YOUR INSTRUCTIONS :: In the entries below, print exactly the lines from the first through the one with "Image resolution: width=651", both included, and none of the pictures.

DATASET RECORDS Block Start

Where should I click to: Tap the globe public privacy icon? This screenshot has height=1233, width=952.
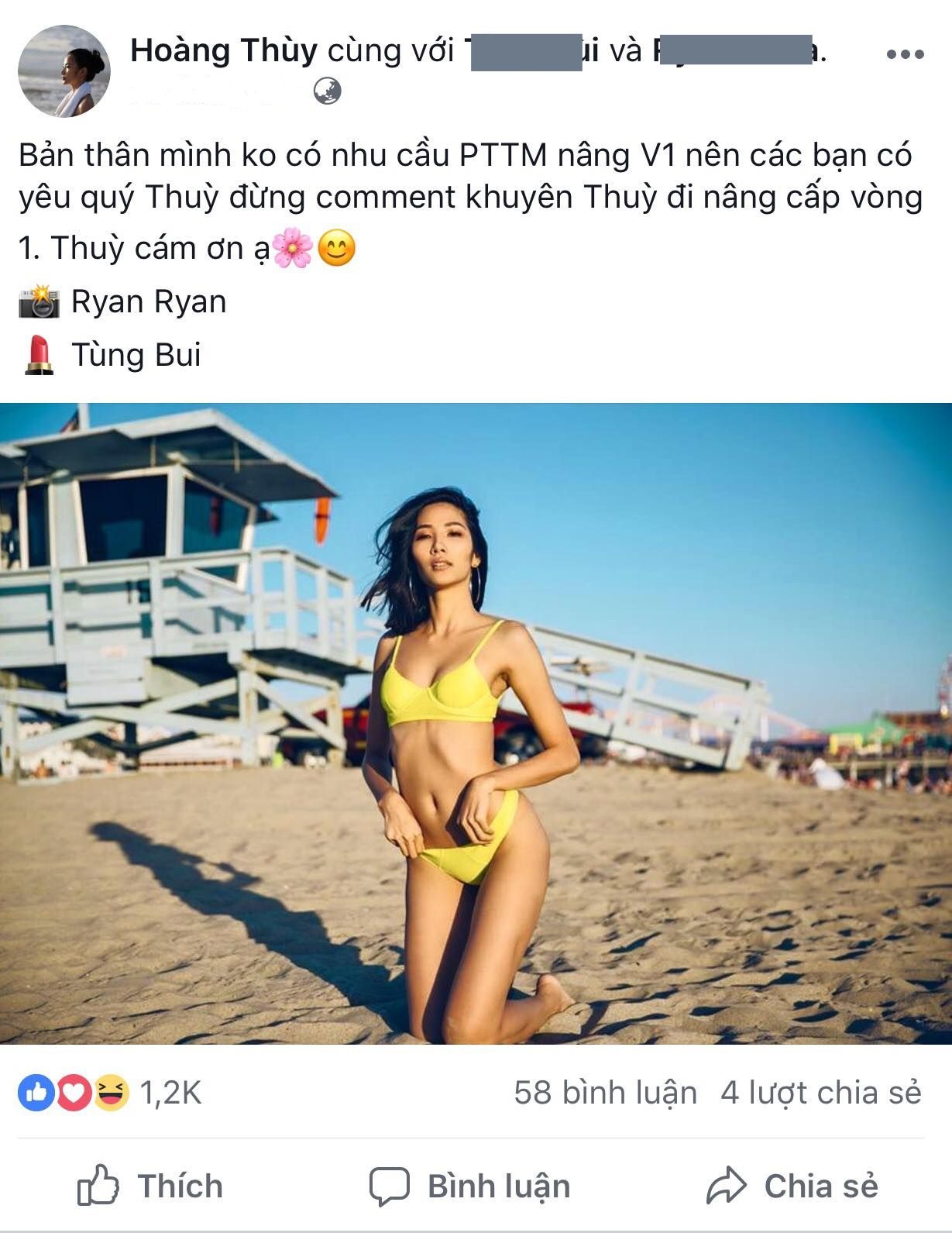point(328,91)
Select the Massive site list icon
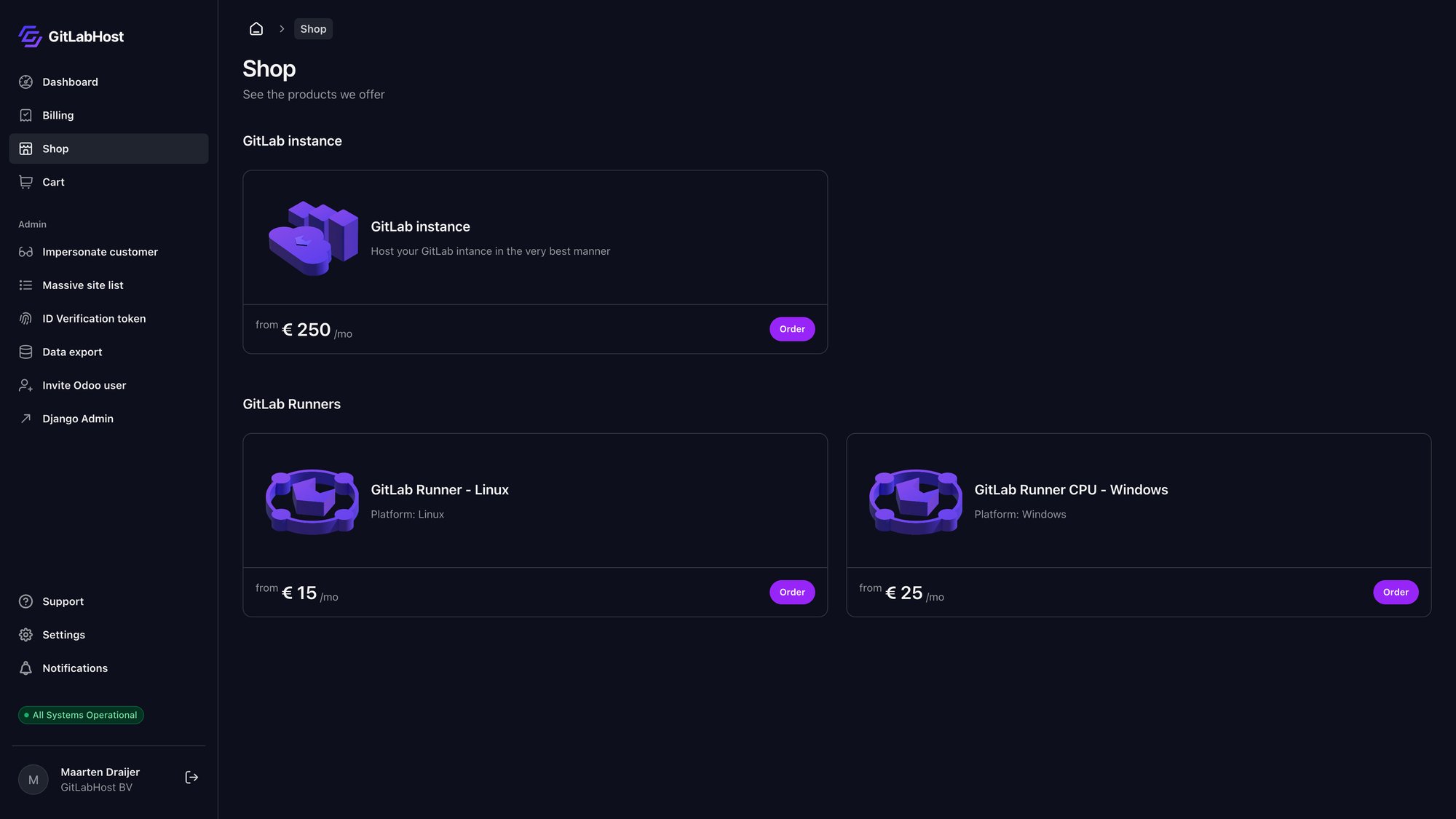This screenshot has width=1456, height=819. [x=25, y=285]
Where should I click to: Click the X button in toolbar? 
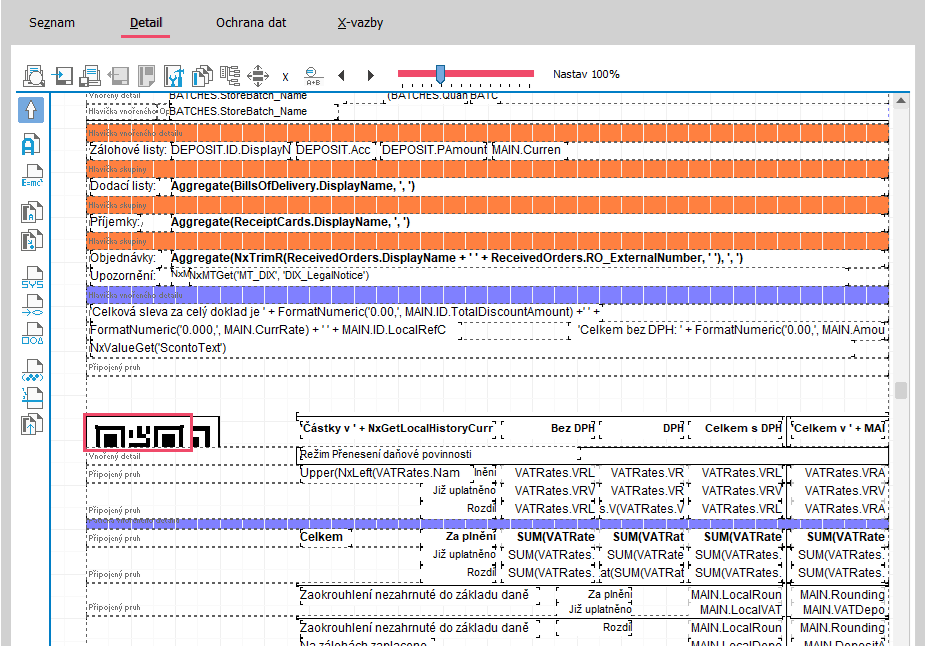(x=285, y=76)
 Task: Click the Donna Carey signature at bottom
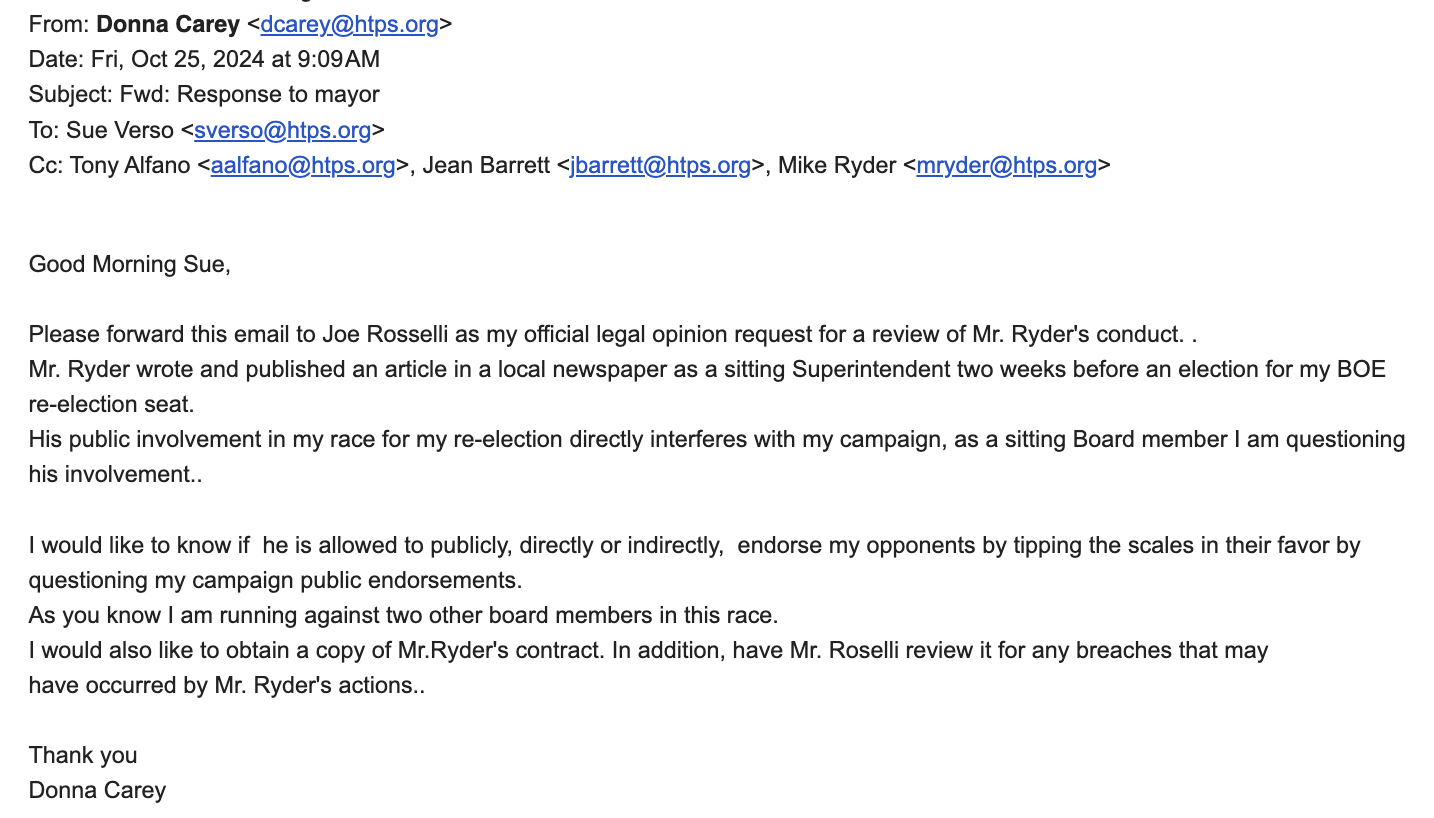pyautogui.click(x=97, y=790)
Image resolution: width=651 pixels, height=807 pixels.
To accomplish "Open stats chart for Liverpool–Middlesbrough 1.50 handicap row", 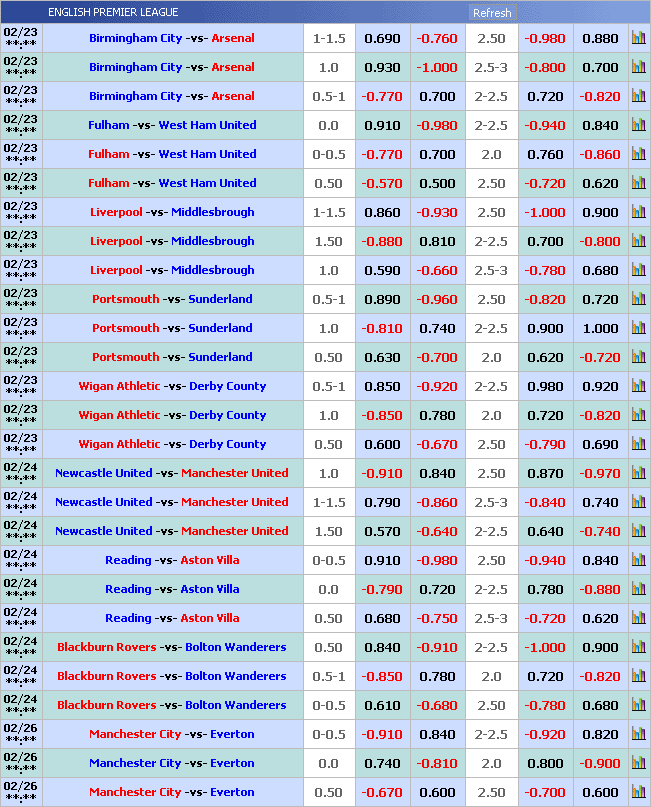I will 638,242.
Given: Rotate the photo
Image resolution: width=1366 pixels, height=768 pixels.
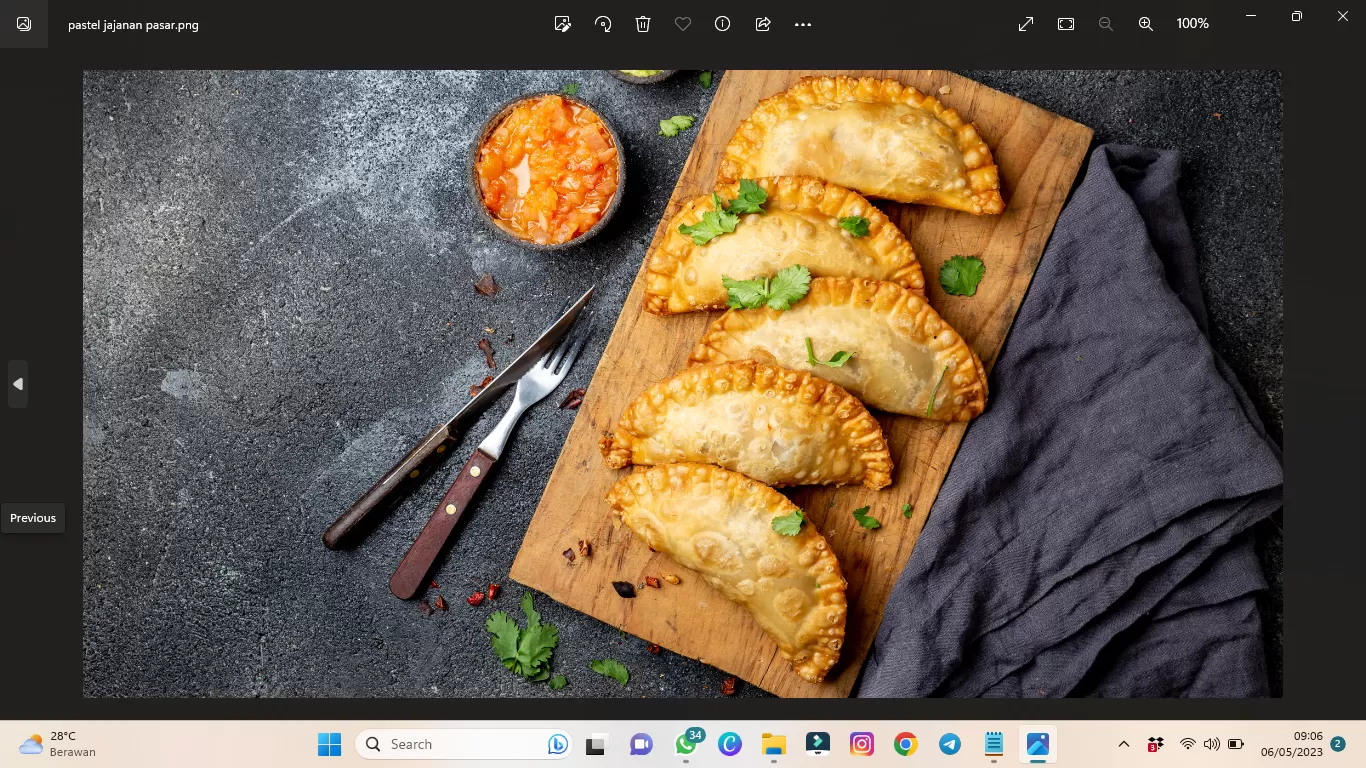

DATASET RECORDS Block End

SOLUTION FOR THIS TASK ::
Where should I click to: Tap the globe public privacy icon? This screenshot has height=1233, width=952.
point(328,91)
Select the Massive site list icon
This screenshot has width=1456, height=819. [x=25, y=285]
Where should I click to: Click the X button in toolbar? 
(x=285, y=76)
 Task: Click the Donna Carey signature at bottom
pyautogui.click(x=97, y=790)
Image resolution: width=651 pixels, height=807 pixels.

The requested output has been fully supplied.